Quantitative characterization of the interfacial transition zone around lightweight and normal aggregates in cement mortars at different water-to-binder ratios

Abstract

The interfacial transition zone (ITZ) between aggregates and cement binders has long been known as the most vulnerable to crack resistance among the three phases in heterogeneous concretes [i.e., aggregate, ITZ, cement binders] owing to its porous microstructure. The characteristics of the ITZ are determined by the aggregate types, water-to-binder (W/B) ratios, and supplementary cementitious materials. Furthermore, the correlations between the physicochemical properties of the interface in the vicinity of saturated lightweight aggregates (LWAs) and the mechanical properties of cement concretes are still controversial because of the rough surface and ambiguous water desorption behavior of LWAs. To clarify such correlations, in this study we systemically investigated the effect of different water desorption behaviors of LWAs in cement mortars for various W/B ratios ranging from 0.2 to 0.5 on the mechanical properties of cement mortars via isothermal calorimetry tests, scanning electron microscopy, and nanoindentation grid tests.
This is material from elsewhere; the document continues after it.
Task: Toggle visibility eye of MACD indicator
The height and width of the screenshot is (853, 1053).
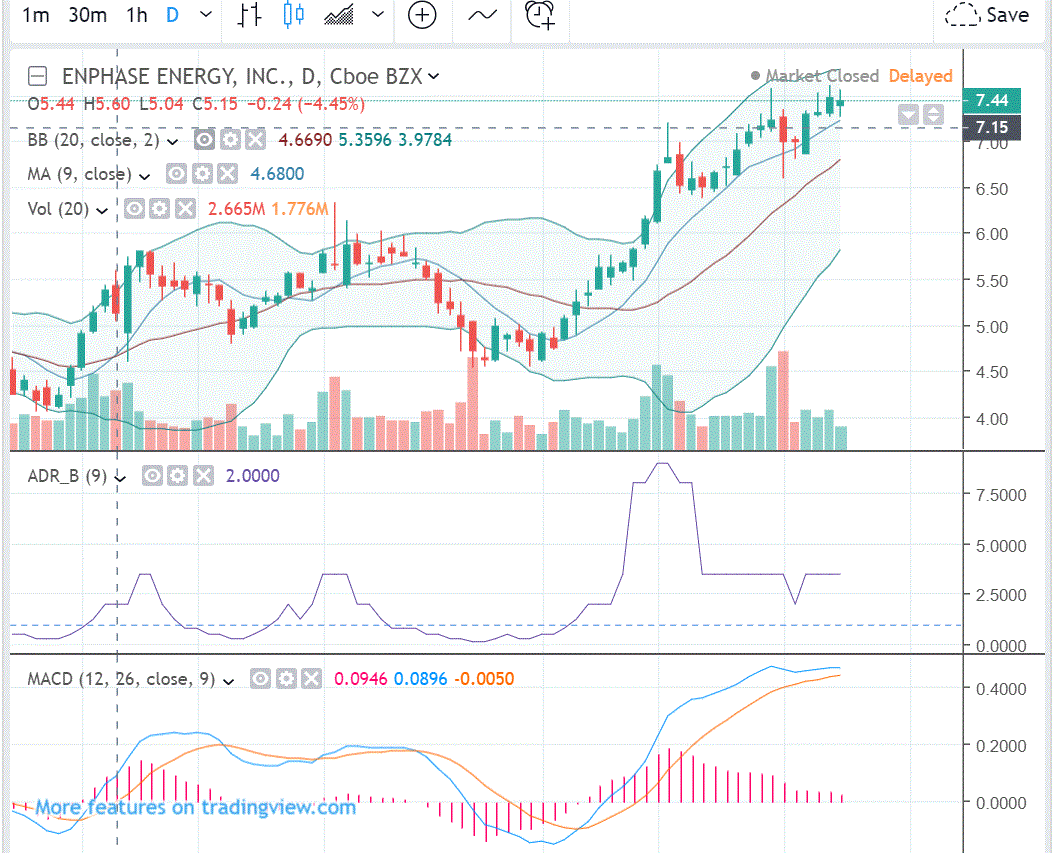Action: click(261, 678)
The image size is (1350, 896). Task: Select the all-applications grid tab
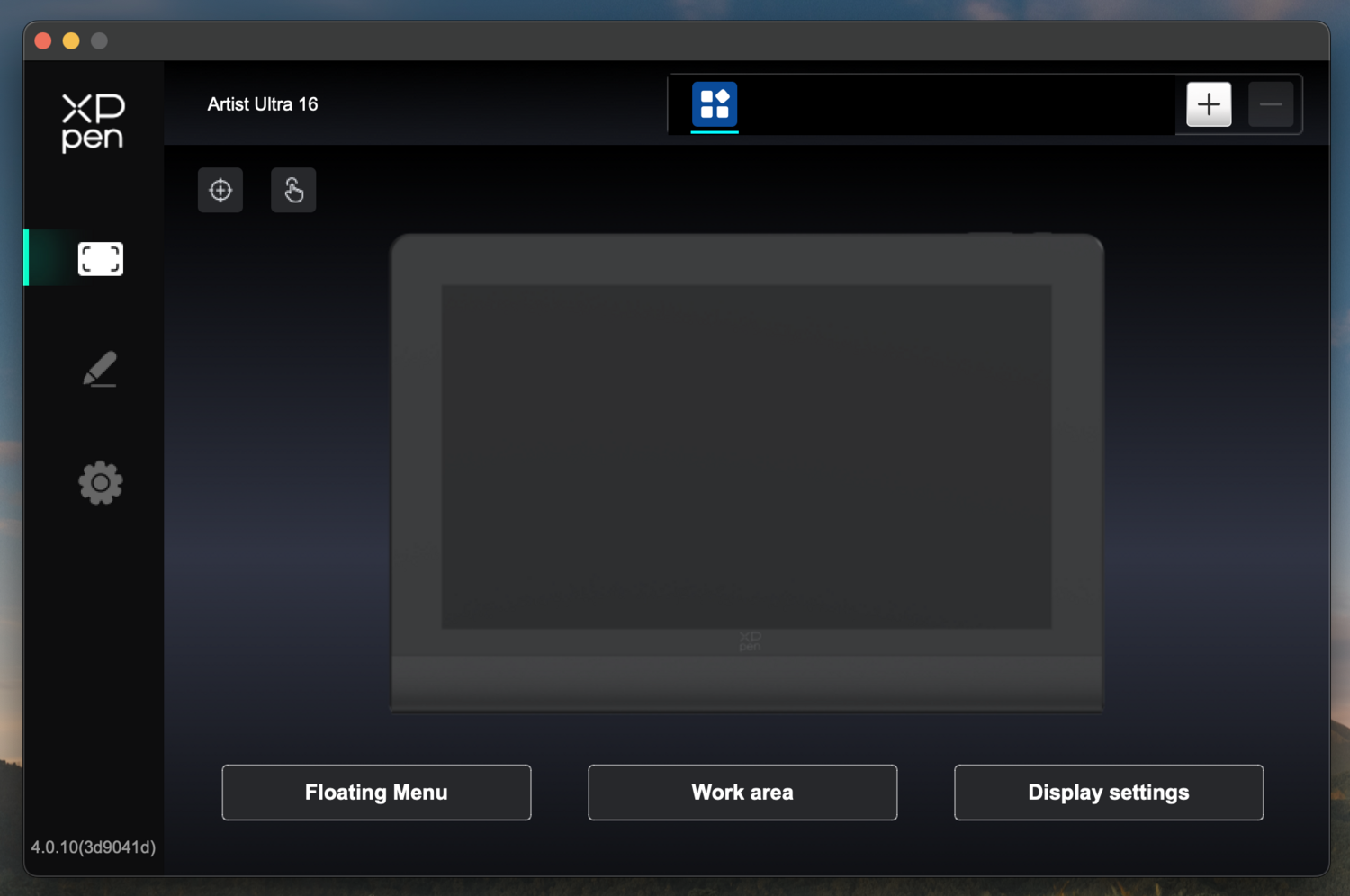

In addition, the experimental results were compared to those of mortars containing fine normal-weight aggregates (NWAs). These investigations clarified the effect of mechanical properties and porosity of the ITZ on the inherent strength of cement mortars with different aggregate types and W/B ratios. An improvement in the ITZ morphology around the LWAs was observed in relation to that around the NWAs for W/B > 0.3. Conversely, the porosity increased significantly on the LWA surface with respect to that on the NWA surface for W/B = 0.2. Nanoindentation tests revealed the deterioration of the elastic moduli and hardness of mortars containing LWAs at all investigated W/B ratios.